> WORK ITEM: Search the entries for the word "Gazete" and copy each line that has it.

> Collected data:

____

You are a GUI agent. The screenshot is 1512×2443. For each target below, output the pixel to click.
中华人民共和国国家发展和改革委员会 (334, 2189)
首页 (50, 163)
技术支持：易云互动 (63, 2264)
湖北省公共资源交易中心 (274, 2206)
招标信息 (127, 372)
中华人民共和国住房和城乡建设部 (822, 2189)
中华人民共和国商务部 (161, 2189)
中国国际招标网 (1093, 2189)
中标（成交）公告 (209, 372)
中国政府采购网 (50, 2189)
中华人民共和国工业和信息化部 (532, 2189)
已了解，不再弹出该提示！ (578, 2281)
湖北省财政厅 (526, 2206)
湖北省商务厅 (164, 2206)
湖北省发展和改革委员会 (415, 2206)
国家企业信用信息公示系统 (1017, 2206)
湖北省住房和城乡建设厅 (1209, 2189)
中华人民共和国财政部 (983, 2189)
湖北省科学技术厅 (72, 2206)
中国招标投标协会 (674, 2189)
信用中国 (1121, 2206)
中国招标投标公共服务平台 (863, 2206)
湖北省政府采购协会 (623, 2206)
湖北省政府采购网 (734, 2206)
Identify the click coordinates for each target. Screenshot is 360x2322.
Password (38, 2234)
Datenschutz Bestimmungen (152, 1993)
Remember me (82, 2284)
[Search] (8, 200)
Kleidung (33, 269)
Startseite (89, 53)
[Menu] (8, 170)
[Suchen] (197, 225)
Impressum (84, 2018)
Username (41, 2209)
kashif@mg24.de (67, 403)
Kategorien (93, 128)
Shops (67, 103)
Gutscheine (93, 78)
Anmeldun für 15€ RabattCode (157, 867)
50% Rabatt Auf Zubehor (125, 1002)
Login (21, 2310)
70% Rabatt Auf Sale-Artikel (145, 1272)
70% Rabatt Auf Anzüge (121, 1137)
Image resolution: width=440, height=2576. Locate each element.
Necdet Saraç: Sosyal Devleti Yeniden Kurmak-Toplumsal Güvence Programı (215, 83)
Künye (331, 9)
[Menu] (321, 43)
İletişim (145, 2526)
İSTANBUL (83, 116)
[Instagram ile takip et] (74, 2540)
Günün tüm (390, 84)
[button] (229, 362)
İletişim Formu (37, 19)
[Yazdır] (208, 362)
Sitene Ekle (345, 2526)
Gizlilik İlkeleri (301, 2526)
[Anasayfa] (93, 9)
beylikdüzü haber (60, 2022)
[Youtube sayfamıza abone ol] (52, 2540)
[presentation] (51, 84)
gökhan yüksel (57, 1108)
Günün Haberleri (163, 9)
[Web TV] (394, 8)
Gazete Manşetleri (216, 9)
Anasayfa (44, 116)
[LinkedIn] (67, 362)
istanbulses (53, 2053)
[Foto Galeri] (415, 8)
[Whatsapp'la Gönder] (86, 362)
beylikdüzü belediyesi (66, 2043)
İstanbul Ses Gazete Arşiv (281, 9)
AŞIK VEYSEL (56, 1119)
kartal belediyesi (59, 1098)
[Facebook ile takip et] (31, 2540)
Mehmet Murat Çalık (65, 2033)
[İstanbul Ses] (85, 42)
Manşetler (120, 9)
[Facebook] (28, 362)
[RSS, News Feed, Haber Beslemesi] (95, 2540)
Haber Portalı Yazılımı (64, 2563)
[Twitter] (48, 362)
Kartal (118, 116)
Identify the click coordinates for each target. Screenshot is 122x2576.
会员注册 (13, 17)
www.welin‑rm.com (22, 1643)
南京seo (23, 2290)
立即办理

____

> RESPONSE BELOW:
Gazete Manşetleri (216, 9)
İstanbul Ses Gazete Arşiv (281, 9)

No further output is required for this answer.